What makes things muddier to the point of opacity is an institution that claims a monopoly on truth and righteousness and has an estimated $150 billion in assets to defend. And if the veneer of truth and righteousness slowly starts to fade, it will be increasingly difficult to accrue any new assets, much less hold onto the ones already acquired.

Keeping in mind that sexual-abuse statistics are notoriously slippery, one Catholic cardinal estimated that about one in 25 priests — “and mostly in the 1960s and 1970s” — have had sex with a minor. But according to Newsweek [22], that aligns closely to the quotient of all adults who’ve dabbled in pedophilia.

Some studies have found that you’re much more likely to be sexually assaulted by a public schoolteacher than by a priest. Others say that if you’re really itching to be molested, join any Protestant denomination, but especially the Jehovah’s Witnesses; the Catholics simply don’t compare.

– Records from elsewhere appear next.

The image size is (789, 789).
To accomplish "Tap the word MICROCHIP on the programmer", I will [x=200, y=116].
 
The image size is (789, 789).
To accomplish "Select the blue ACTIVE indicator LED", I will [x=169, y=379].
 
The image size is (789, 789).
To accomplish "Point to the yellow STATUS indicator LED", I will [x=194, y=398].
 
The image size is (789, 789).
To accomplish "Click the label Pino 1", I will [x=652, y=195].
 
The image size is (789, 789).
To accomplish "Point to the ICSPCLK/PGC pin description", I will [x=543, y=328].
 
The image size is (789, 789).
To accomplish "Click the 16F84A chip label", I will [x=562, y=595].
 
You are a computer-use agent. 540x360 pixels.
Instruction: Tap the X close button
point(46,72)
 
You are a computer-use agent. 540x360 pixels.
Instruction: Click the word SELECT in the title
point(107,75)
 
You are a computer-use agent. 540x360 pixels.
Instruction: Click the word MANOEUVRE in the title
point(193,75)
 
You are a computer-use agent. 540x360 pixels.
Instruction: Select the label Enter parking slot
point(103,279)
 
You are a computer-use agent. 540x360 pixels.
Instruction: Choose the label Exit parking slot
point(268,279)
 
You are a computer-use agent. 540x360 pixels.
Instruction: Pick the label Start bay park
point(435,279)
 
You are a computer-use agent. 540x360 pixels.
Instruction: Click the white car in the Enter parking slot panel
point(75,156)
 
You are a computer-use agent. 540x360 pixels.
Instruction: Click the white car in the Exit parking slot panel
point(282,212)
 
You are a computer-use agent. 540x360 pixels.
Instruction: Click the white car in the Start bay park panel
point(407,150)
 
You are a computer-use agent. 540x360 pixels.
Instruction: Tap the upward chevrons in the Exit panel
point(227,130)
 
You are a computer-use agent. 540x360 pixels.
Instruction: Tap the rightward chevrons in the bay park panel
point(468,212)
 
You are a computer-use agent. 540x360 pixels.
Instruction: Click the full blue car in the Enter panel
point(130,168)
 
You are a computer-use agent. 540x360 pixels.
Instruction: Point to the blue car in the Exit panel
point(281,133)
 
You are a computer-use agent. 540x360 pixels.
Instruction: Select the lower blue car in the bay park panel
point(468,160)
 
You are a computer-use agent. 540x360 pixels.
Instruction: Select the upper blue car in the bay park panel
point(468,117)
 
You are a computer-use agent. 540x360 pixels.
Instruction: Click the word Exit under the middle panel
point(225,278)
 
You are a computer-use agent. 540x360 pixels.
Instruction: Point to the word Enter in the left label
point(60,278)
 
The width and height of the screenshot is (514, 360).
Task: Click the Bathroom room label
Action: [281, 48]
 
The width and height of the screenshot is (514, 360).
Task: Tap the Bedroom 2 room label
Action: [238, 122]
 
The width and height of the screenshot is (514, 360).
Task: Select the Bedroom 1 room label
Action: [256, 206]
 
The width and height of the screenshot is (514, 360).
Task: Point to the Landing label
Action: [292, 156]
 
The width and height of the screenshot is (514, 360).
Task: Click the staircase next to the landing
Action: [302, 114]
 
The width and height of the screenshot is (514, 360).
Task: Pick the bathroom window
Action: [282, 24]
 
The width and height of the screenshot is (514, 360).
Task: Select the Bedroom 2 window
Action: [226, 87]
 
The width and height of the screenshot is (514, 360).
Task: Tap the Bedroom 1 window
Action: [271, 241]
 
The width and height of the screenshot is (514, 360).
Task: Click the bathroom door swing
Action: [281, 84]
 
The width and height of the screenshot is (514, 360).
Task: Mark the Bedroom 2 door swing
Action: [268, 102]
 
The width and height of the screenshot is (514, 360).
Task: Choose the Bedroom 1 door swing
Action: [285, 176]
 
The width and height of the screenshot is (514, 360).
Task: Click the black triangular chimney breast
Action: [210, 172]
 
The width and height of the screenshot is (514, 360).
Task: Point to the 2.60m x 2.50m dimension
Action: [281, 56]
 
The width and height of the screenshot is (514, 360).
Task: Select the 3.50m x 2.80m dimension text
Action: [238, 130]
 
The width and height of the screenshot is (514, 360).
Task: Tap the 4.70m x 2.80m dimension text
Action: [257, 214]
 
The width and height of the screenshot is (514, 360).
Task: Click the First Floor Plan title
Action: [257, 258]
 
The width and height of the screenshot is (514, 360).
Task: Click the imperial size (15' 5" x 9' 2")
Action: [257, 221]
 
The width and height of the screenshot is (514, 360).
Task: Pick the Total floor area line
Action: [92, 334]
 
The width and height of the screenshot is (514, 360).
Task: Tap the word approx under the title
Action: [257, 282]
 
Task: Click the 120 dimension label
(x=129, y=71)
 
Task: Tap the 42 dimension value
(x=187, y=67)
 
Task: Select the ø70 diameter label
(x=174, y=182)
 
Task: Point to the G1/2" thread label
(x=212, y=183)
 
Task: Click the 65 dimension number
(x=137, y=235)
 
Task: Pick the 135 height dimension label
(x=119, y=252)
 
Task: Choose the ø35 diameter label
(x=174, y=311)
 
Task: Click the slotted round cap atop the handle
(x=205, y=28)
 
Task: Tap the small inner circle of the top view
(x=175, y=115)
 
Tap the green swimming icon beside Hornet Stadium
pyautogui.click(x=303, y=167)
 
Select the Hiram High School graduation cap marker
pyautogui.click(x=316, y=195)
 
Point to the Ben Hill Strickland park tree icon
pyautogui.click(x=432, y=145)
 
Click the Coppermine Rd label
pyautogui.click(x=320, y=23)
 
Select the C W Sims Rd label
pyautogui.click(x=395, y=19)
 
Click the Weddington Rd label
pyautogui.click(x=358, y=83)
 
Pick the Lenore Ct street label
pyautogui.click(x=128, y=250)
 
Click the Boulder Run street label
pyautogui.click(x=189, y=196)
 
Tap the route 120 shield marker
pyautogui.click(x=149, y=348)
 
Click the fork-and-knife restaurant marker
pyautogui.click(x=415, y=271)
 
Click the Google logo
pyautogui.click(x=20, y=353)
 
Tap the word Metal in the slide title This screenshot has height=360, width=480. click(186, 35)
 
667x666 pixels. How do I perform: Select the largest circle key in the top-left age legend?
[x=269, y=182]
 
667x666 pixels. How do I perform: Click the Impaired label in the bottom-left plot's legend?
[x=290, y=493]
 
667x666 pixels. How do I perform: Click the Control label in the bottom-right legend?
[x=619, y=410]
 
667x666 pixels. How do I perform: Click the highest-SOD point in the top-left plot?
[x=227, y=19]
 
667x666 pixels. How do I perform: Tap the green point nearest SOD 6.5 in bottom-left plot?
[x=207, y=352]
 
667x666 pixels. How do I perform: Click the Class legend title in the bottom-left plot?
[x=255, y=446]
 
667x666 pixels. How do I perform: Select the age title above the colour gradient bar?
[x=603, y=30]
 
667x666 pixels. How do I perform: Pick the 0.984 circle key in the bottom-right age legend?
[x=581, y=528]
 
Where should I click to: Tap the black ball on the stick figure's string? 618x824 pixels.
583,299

What I learned at Catholic school was to distrust anyone who claims a monopoly on truth and righteousness and uses it as a whip against you. But even the lead investigator of the recent French report clarified that the Church took second place behind “the circle of family and friends” when it came to “sexual violence.” Although I was fortunate enough to evade sexual abuse both at home and in school, I wasn’t so lucky at either place when it came to violence. So I didn’t learn anything at Catholic school that I hadn’t already been taught at home.